アンドレアス・バッケルドは、3年前にもステアリングを握ったアウディS1 EKS RXクワトロで、第2戦のスウェーデンと、第3戦の地元ノルウェー戦に出場すると表明した
「このアウディS1ではまだ、僕はスウェーデンとノルウェーで勝てていないから、今回がそのチャンスになれば良いね」とバッケルド

■“肩慣らし”的にEuroRX1への参戦を決めたクリストファーソン

「過去数年間の困難な状況でファンを遠ざけた後、こうしてふたたび皆に会えるのをとてもうれしく思うよ。シリーズやイベントに参加するときは適切にやりたいと思っているし、EKSのアウディS1を使用すれば、これに関してはすべて正しい準備をしてクリアだと感じられる」

「僕も実際に2018年と2019年にドライブしているし、昨季はスウェーデンの男(ヨハン・クリストファーソン)が世界王者になっている。今も強力なパッケージであることは明らかだ。

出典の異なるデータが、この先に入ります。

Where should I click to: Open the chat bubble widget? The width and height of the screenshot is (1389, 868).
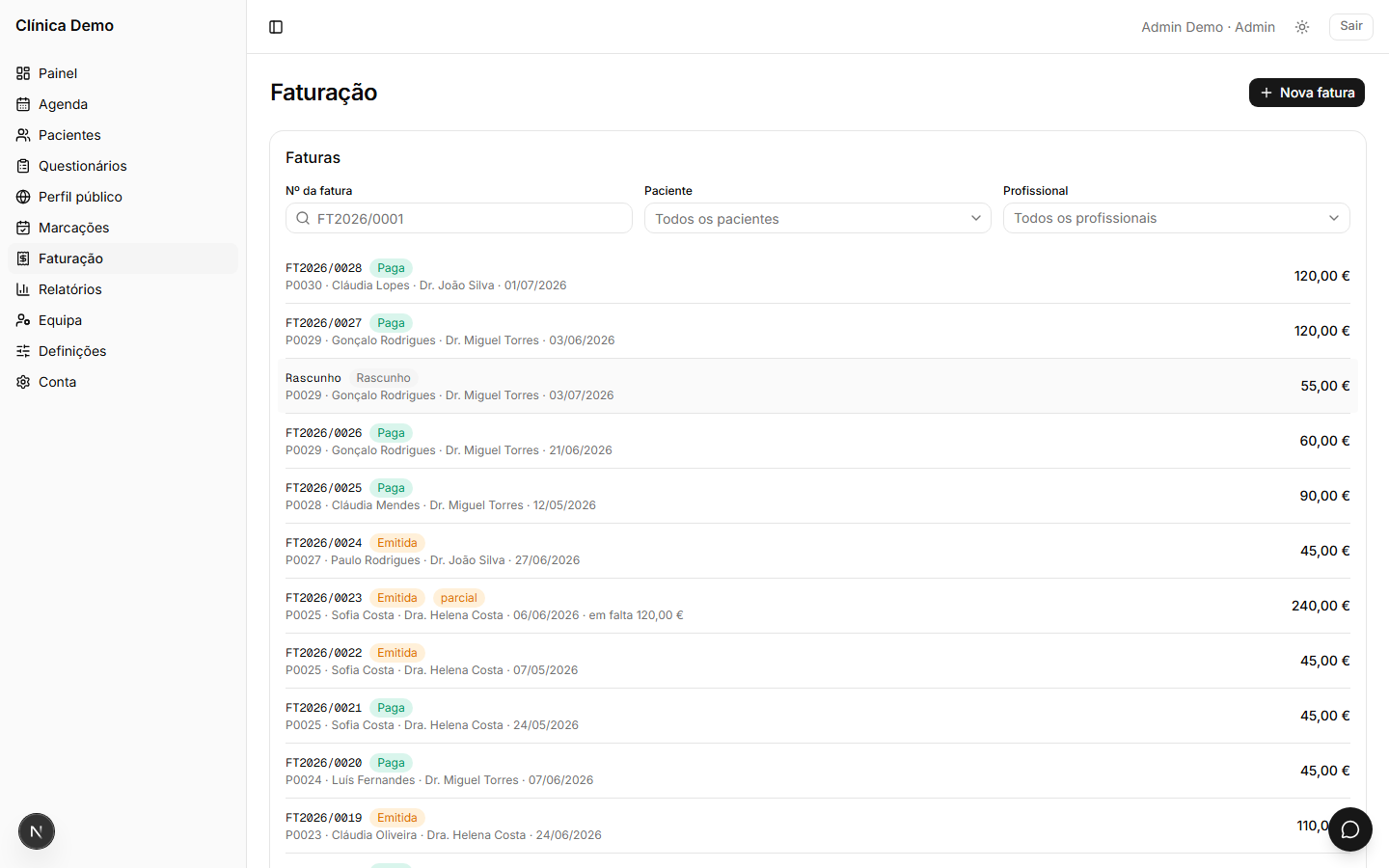(x=1350, y=829)
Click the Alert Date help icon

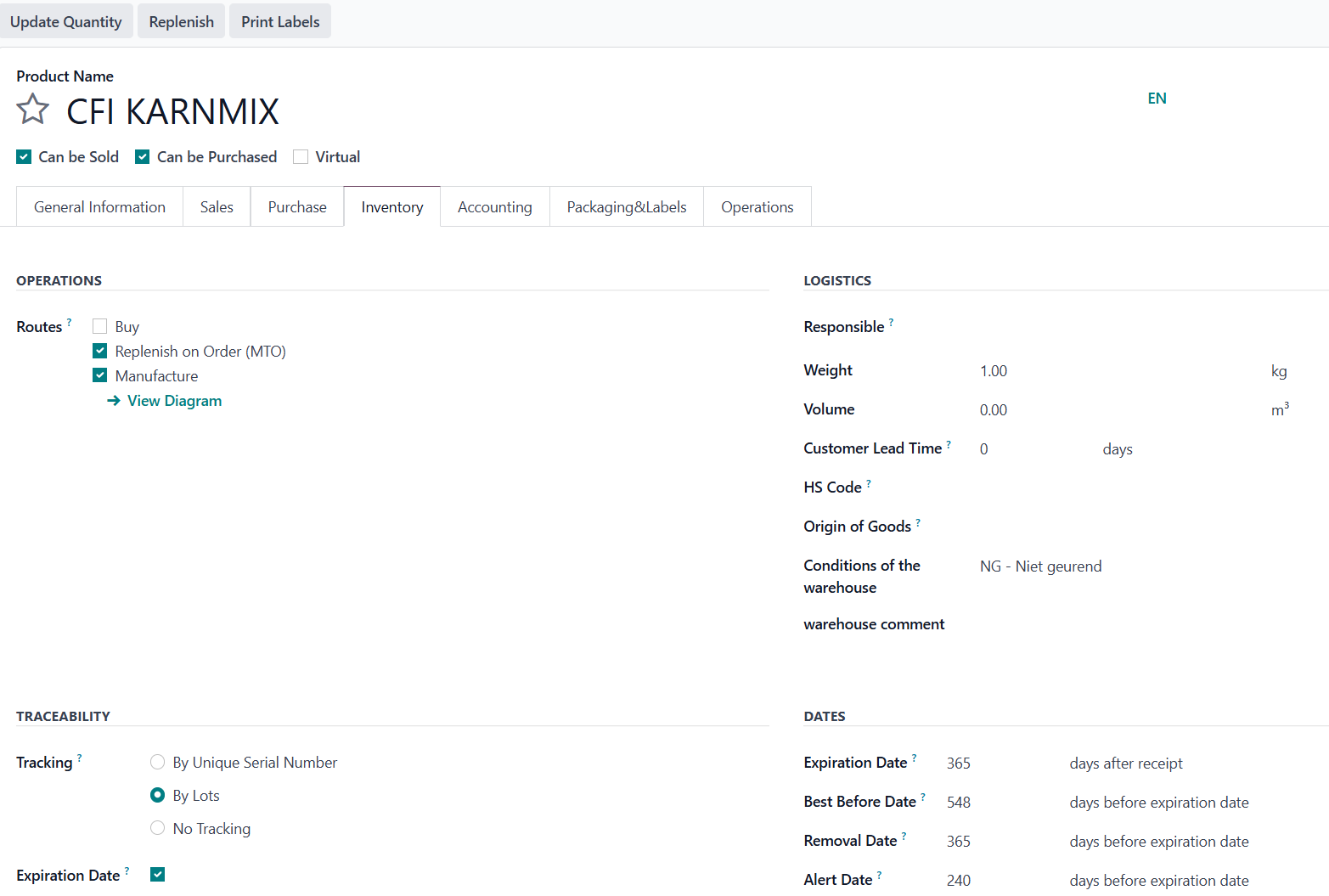[x=880, y=875]
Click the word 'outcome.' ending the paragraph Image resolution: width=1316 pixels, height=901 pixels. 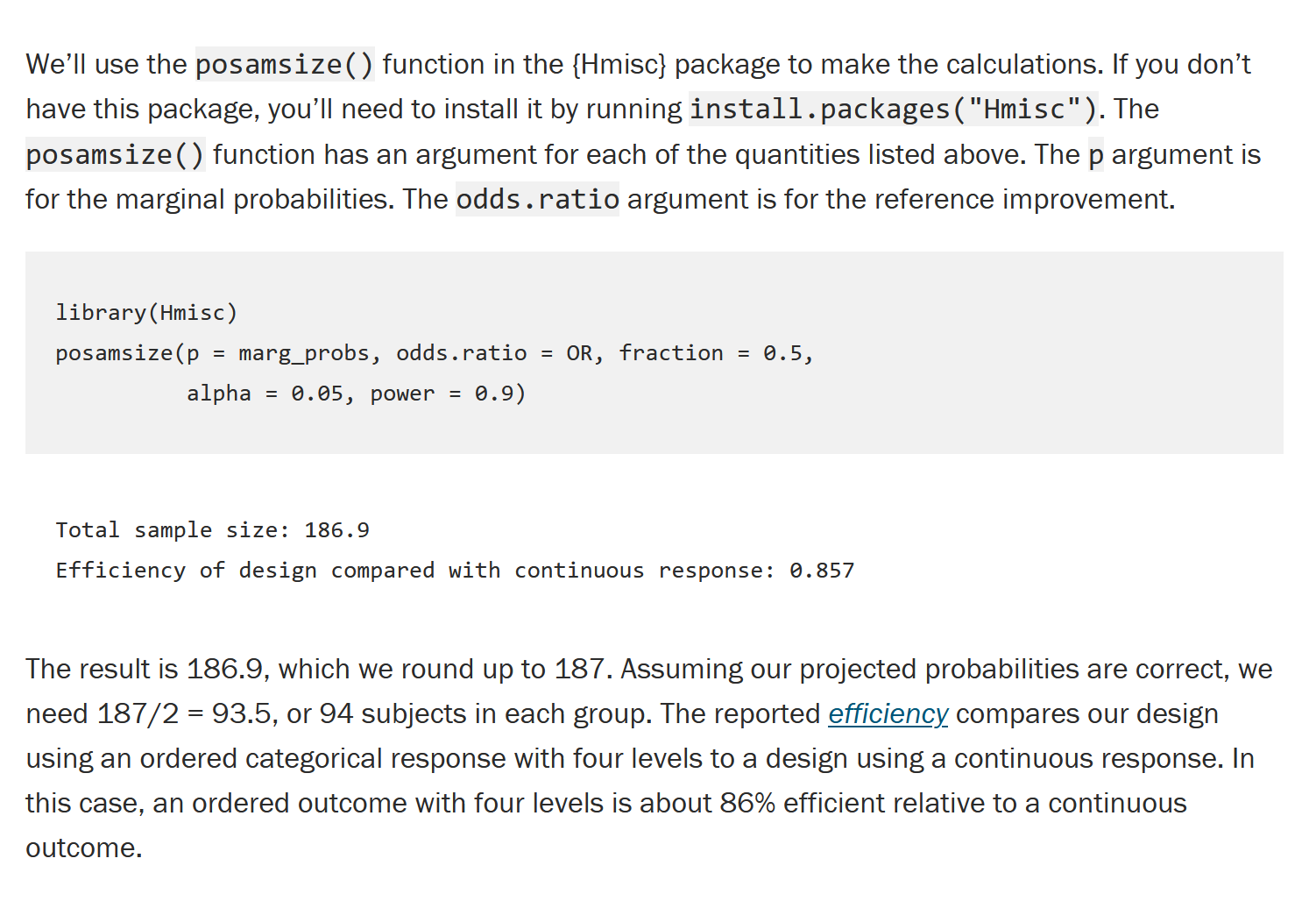pyautogui.click(x=84, y=848)

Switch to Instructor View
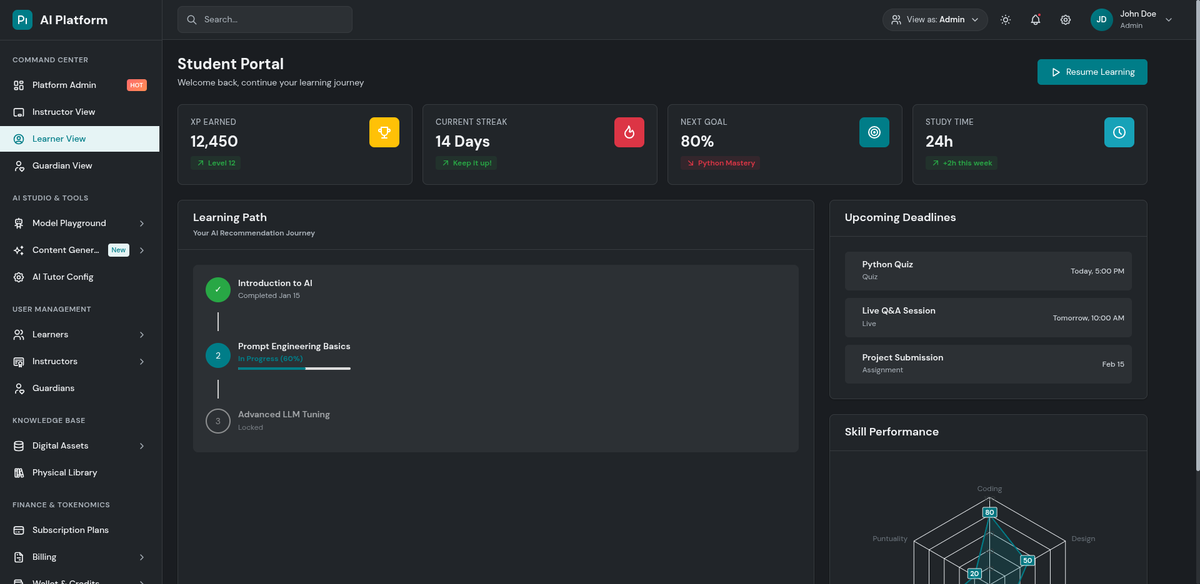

このアウディS1ではまだ、僕はスウェーデンとノルウェーで勝てていないから、今回がそのチャンスになれば良いね」

 今からちょうど7カ月前、そのアウディS1で自身4度目のワールドチャンピオンに輝いたクリストファーソンは、2022年電動化初年度のRX1eクラスに向け、すでに家族経営のクリストファーソン・モータースポーツ(KMS)に戻って戦うことを決めているが、7月のスウェーデンで実施される電動シリーズの『正式ラウンチ』を経て、同月末のドイツ・ニュルブルクリンクでチャンピオンシップが本格始動するのを前に、地元戦では“肩慣らし”的に、内燃機関モデルでのEuroRX1参戦を決めた。

「たくさん競争すればするほど、あらゆる競争に強くなるだろう。そして、たくさん勝てば勝つほど、勝ち方がうまくなるのも当然さ」と語った33歳のクリストファーソン。

「僕らは完璧を期すため、チームのメカニックやサプライヤーと協力して、クルマからすべての性能を引き出せるよう懸命に準備を進めてきた。これまでのところ、結果はとても良好だ。地元で次の勝利を獲得できるよう期待していてほしい」

 そのクリストファーソンは、この“マジック・ウイークエンド”の週末にフォルクスワーゲンディーラー・チーム・バウハウスからエントリーし、EuroRX1を戦う若手グスタフ・ベリストロームの僚友を務める。チーム代表でヨハンの父でもあるトミー・クリストファーソンも、電動化の準備と並行してポロを走らせることを「楽しみにしている」と語った。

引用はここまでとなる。